Tras el huracán, la noche de los zombis...
columna: «la calle»
“El químico Luis Manuel Guerra me cuenta los problemas de su hija residente en San José del Cabo durante y después del embate del huracán Odile. En la oscuridad, durante horas, sostuvo una puerta que parecía zafarse ante los vientos de 220 kilómetros por hora para proteger a sus niñas pequeñas. Cuando el huracán pasó, salió para encontrar un vecindario destruido, sin agua ni electricidad. Horas después se armó con palos, junto a sus vecinos, para proteger sus hogares de los saqueadores.” Sergio Sarmiento, Reforma, 19.IX.
La imagen recuerda La noche de los muertos vivientes: los humanos atrincherados en una débil casa contra el ataque de zombis que entran por donde menos se los espera. Genial en cine, repulsiva en la realidad, vergonzosa para los “orgullosos de ser mexicanos”: allí los tienen en todo su engreimiento, su menosprecio por el vecino: Canoa, Tláhuac, el hambre, la Revolución, Frida Kahlo, Zapata, Villa, las deudas que con nosotros tiene el mundo. Los zombis pasan la cuenta y roban a la vecina lo que salvó del huracán.

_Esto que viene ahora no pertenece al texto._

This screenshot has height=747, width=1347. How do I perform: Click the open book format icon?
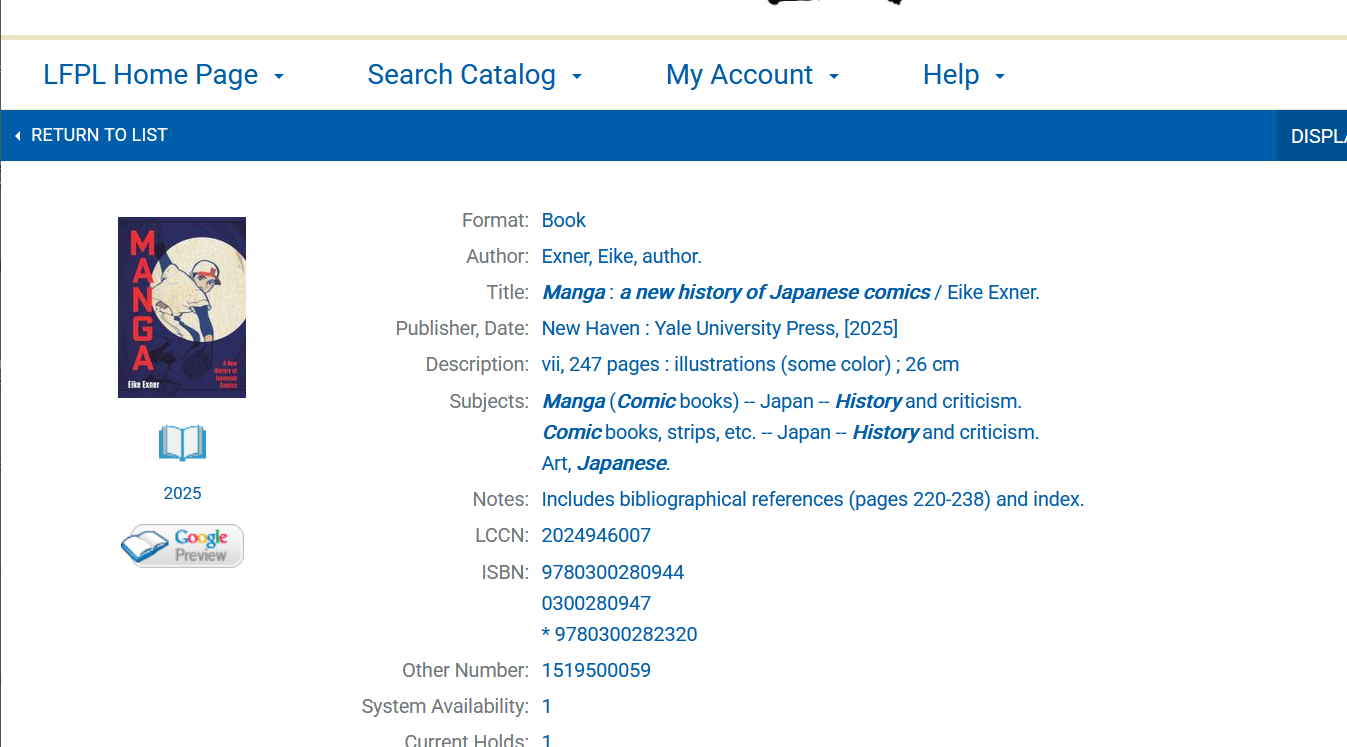tap(182, 443)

De tres investigadores que vigilaban una guarida guerrillera, dos fueron quemados vivos, en Tláhuac, por una multitud enardecida al grito de “¡hay robachicos!”, por madres convertidas en hienas a la defensa de unas crías que no faltaban. El cura del pueblo Canoa, en Puebla, repicó campanas y gritó: ¡Los comunistas! Bastó para que el pueblo bueno linchara excursionistas de la Universidad de Puebla y los persiguiera a machetazos. Nadie tuvo duda en cortar manos, brazos y cabezas.
Otro cura, Hidalgo, en 1810 no logró la independencia de México y ni siquiera la pidió en su grito la mañana del 16 de septiembre (no la noche del 15, en la que la Nueva España durmió tranquila). Retrasó once años la independencia, aterró simpatizantes con sus carnicerías sin sentido militar, perdió aliados, mató amigos, y el virreinato siguió su marcha hasta los acuerdos de paz sin sangre en 1821. El daño a la economía ya era irreparable.

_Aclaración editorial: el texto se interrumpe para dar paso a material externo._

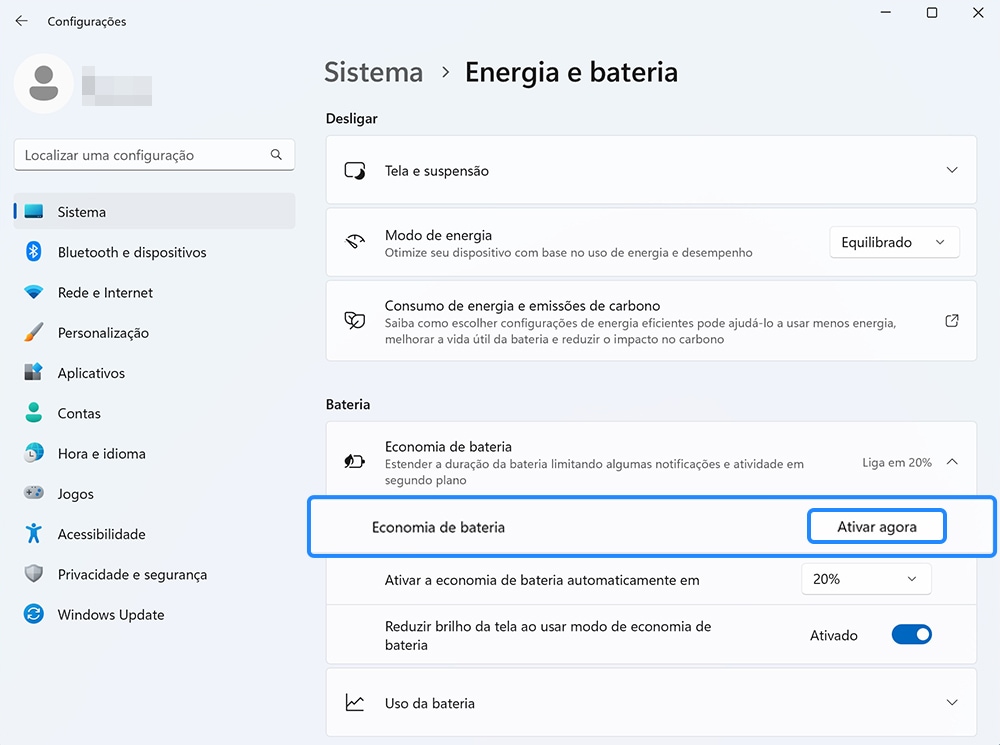Go back using the arrow button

Tras el paso del huracán en Los Cabos se explicaría el saqueo de agua potable, alimentos, fruta y verdura que de cualquier forma no iba a resistir sin refrigeración; empiezan a sonar a robo los cartones de cerveza. Pero ¿televisores y electrodomésticos? Pillaje vil, asalto a la ciudad sin defensores. Los militares contemplan: les hemos inducido temor: Podré acabar en la cárcel si impido que la señora se lleve tres televisores planos y presenta queja en Derechos Humanos por los jaloneos.
El pueblo mexicano lleva la avaricia a flor de piel. Baja California Sur es un estado con buen nivel educativo, analfabetismo inexistente, clases medias, turismo. Pero el pillaje comienza desde los taxistas: el servicio más caro del mundo impuesto con la arrogancia de quien sabe que no hay alternativa.
El mejor contraejemplo es la respuesta ciudadana, en el DF, al terremoto de 1985. Alabanzas merecidas. Hay dos explicaciones entre más: 1. Me está mal decirlo, pero hace 29 años éramos otros. 2. Nadie justificaba bloqueos de avenidas y carreteras (no creíamos en el derecho a molestar a terceros), ni las manifestaciones se convertían en actos de vandalismo con gente enmascarada para no ser reconocida mientras comete pillaje que ninguna ideología justifica: marchábamos en recuerdo del 2 de octubre y el 10 de junio sin daños al paso.
La Jornada tenía un año en 1985 y no teníamos por método excusar bloqueos, que no había, ni atracos inexistentes. Tampoco nos pasaba por la cabeza que fueran defendibles.
Además, fue muy disparejo el daño. Yo vivía en el DF y recuerdo que me despertó, dije: “Uf, estuvo feo” y me volví a dormir. Tenía electricidad y teléfono. Una llamada me avisó: “¡Se cayó Televisa!” No le creí, pero encendí la tele y no había señal. Vi por el balcón: ni una casa o un poste caídos, solo un silencio que aún me abruma. Supe que había zonas con derrumbes. Con mi amigo Ernesto fuimos a comprar palas y trabajamos en un edificio colapsado. A los tres días ya no nos dejaron seguir, el Ejército rodeaba. Explicación: había pillajes.